[Assigned task]
Would you print, word for word, only the lines running from the line with "664x401 pixels." to the last line of the entries, without the pictures?

<<<<

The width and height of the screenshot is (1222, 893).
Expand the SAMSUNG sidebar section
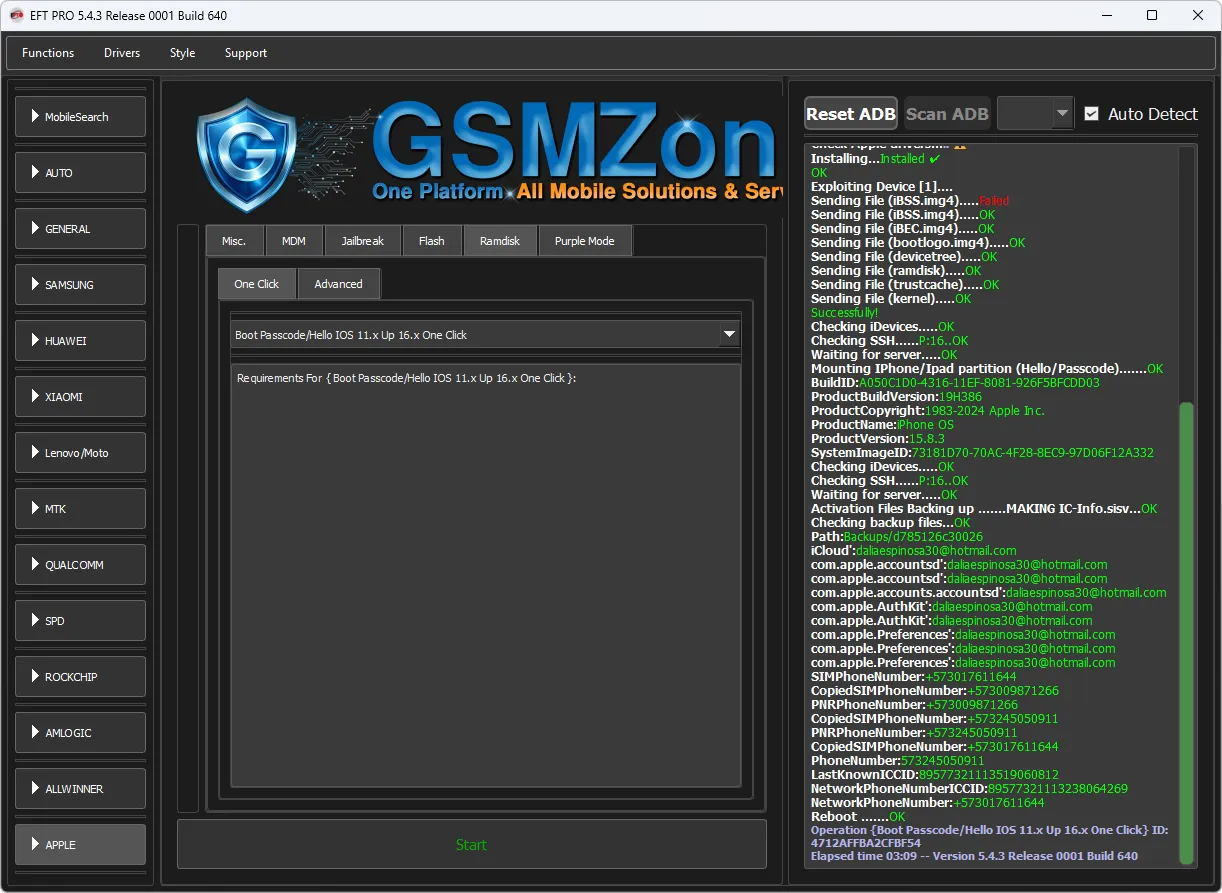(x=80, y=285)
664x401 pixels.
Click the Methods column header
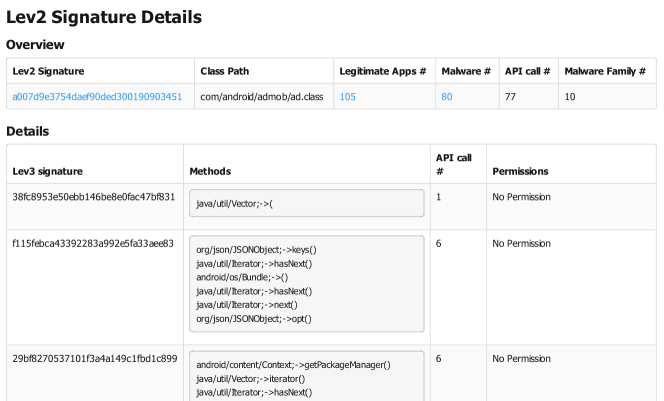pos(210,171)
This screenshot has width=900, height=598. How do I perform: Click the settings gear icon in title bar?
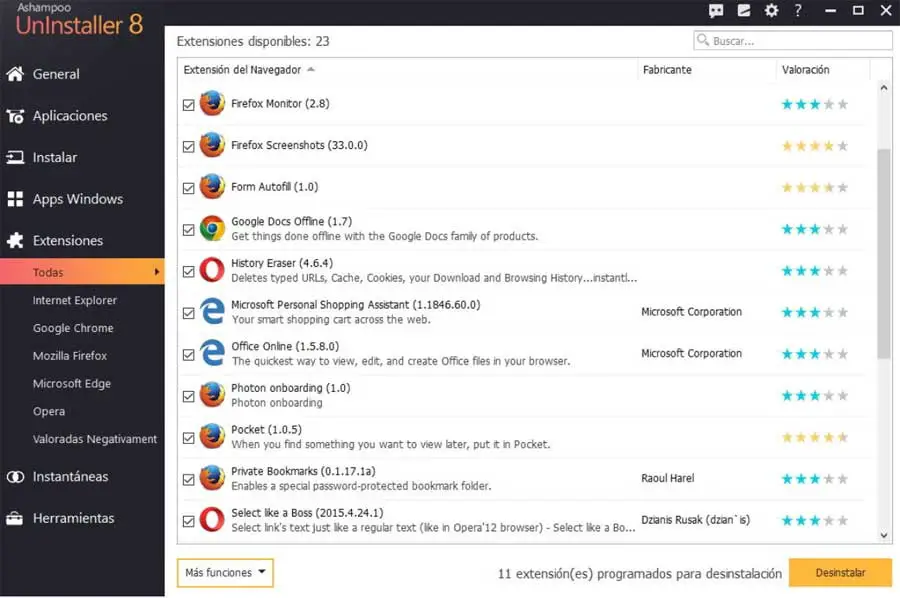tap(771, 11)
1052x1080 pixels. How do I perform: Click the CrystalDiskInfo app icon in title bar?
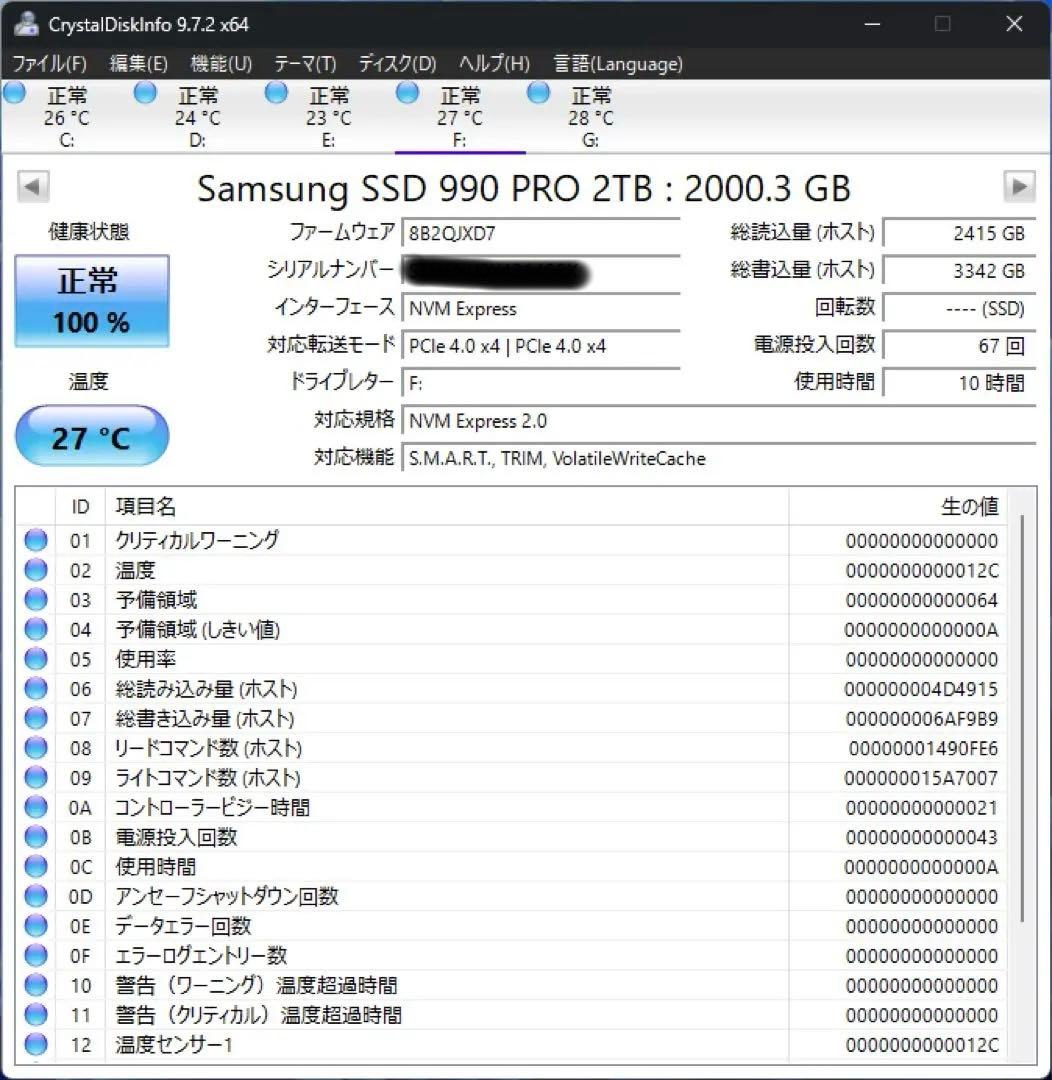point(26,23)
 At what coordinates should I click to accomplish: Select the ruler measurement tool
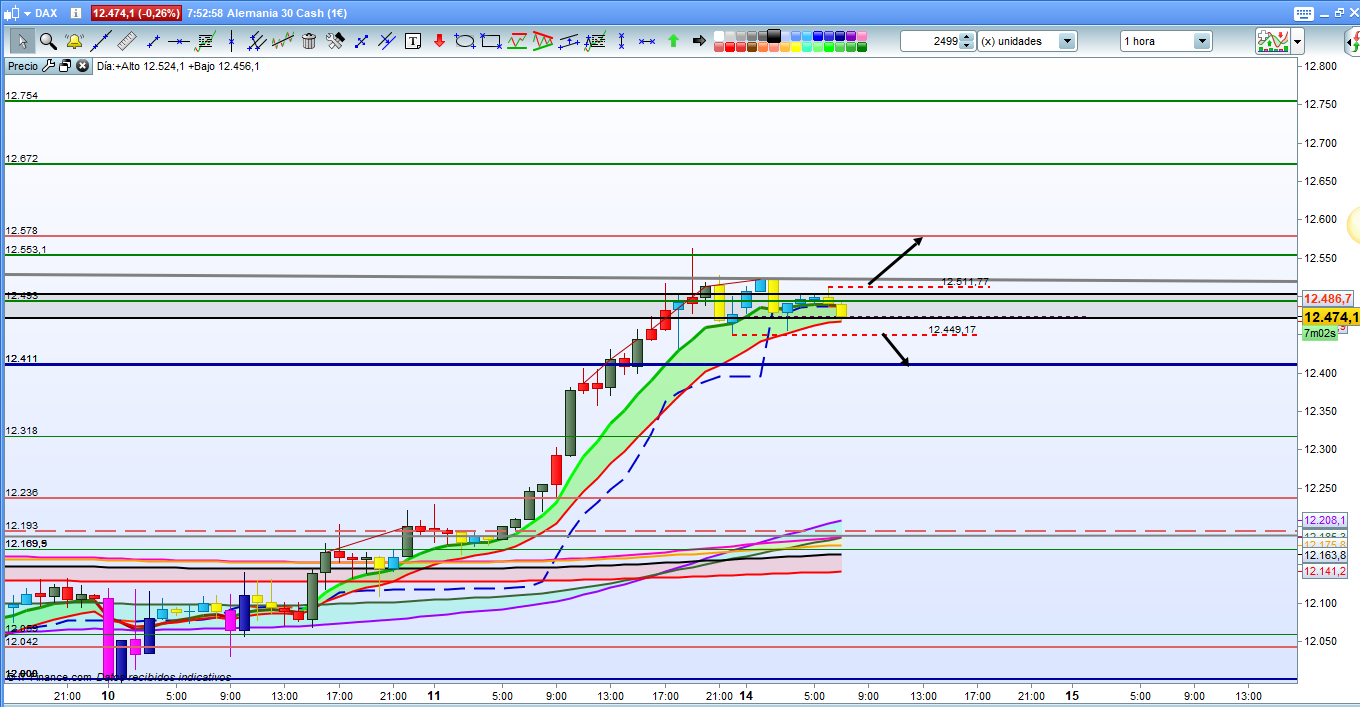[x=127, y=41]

>>>>

[Answer box]
664x401 pixels.
Click the Methods column header
pos(210,171)
This screenshot has width=900, height=598. How do I perform: Click the settings gear icon in title bar?
tap(771, 11)
1052x1080 pixels. How do I perform: Click the CrystalDiskInfo app icon in title bar?
point(26,23)
 At what coordinates should I click to accomplish: Select the ruler measurement tool
[x=127, y=41]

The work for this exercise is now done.